May 24, 2013

The Stedelijk Museum and de Appel arts centre present “Is This a Good Painting?”, a reading group dedicated to the current exhibition at de Appel: “Bourgeois Leftovers.”

Time
May 24, 2013, 2 pm until 3.45 pm

stedelijk│reading group
1st Reading group as part of the exhibition 'Bourgeois Leftovers'.
Date: May 24, 2013, 4 – 5:45 pm
Location: Stedelijk Museum, gallery space
Reservations: It is necessary to make a reservation. Send an e-mail to reservation@deappel.nl, stating your full name, e-mail address, telephone number, and the date of the program you want to attend.

Text:
Boris Groys, “On the New” in Art Power, Cambridge: MIT Press, 2008.

The title of the reading group is borrowed from Marcel Broodthaers’ “Interview with a Cat,” in which the artist asks his cat to evaluate a painting’s value. Texts by Boris Groys, Susan Sontag, and Donald Barthelme will be introduced in relation to such topics as the status of objects in museum collections, the notion of “contemporaneity,” and ways of establishing value.

“Bourgeois Leftovers” began with an interest in the “leftover” status assigned to a set of historical paintings found at the Van Abbemuseum in October 2012, and its relation to questions of “newness” and the pressure to be contemporary. To revisit this point of departure, this first reading session will draw attention to the questions Boris Groys raises about the museum’s role in distinguishing between old and new, as well as the ways in which current artistic production operates in relation to this distinction and to the legacy of the fine arts.

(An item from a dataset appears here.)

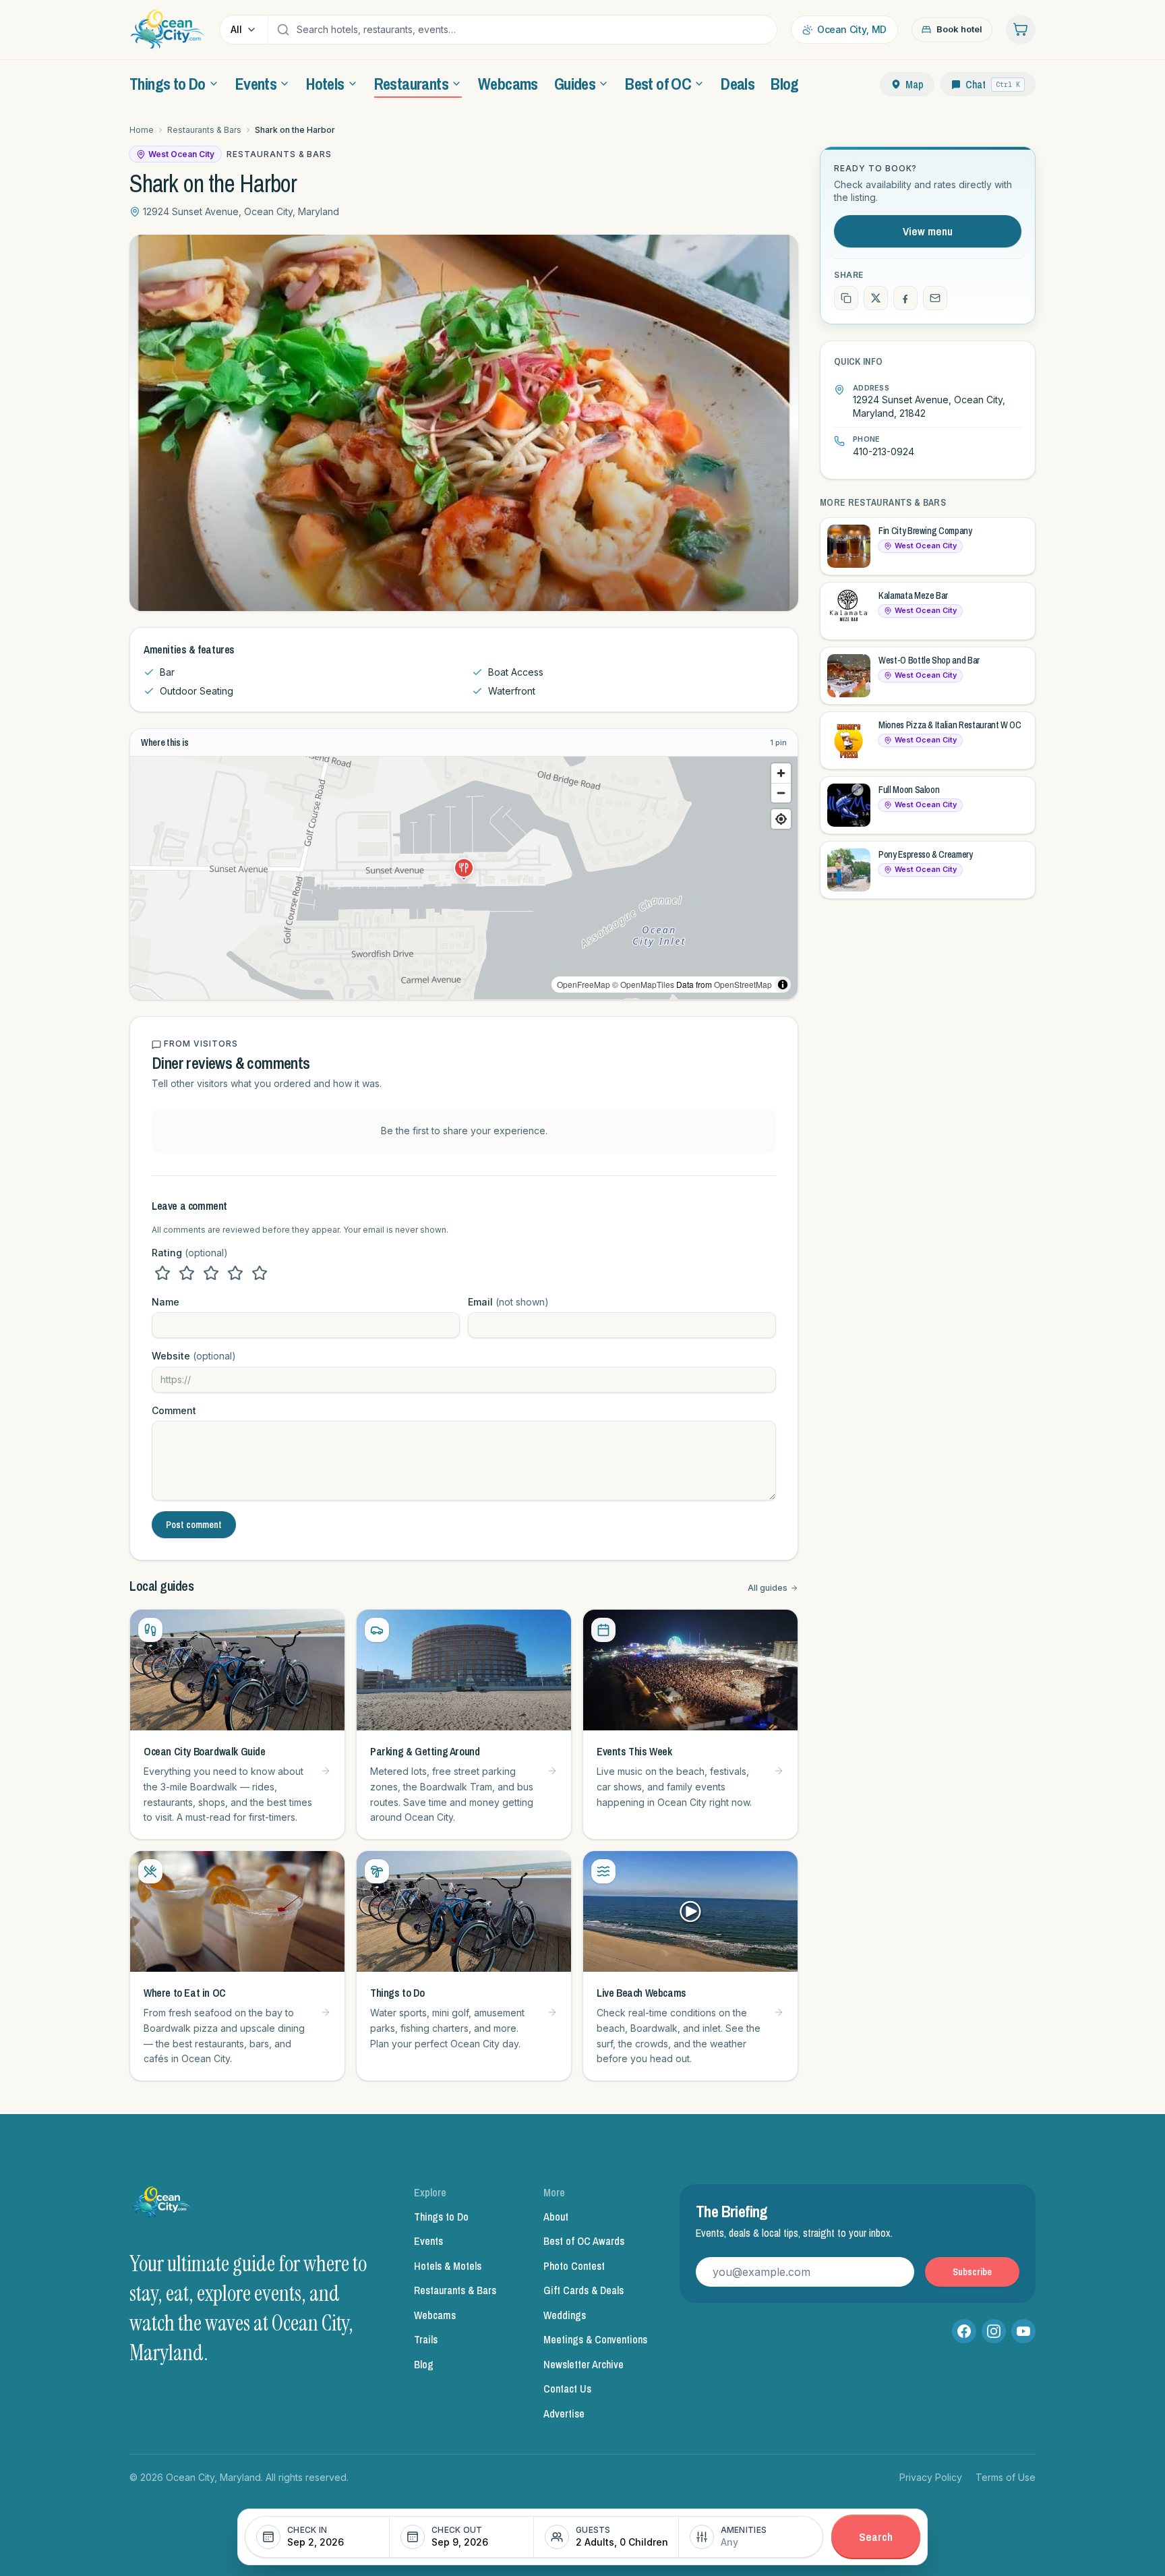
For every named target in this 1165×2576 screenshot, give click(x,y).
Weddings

More information on 'Bourgeois Leftovers'

“Bourgeois Leftovers,” the exhibition of de Appel’s 2012-2013 Curatorial Programme, presents 32 Dutch genre paintings borrowed from the Van Abbemuseum together with commissions and contributions by contemporary artists. Produced between roughly 1910 and 1939, many of these still lifes, landscapes, and portraits were part of the founding collection of the Van Abbemuseum, but they have not been selected for display in the museum. “Bourgeois Leftovers” sets the stage for 19 contemporary artists to co-produce the presentation of the paintings. Two main approaches come to the fore in the exhibition: the first considers each painting as a guest within de Appel’s exhibition spaces, with its own individual history and unique condition. The second sees the paintings as a conceptual entity: a group of leftovers, the surplus of a collection. From this angle, the paintings become a microcosm for present-day questions of the role of cultural heritage in the context of populism; (de-)collection and acquisition policies of museums during times of economic austerity; and notions of artistic and financial value, and how this is determined and by whom.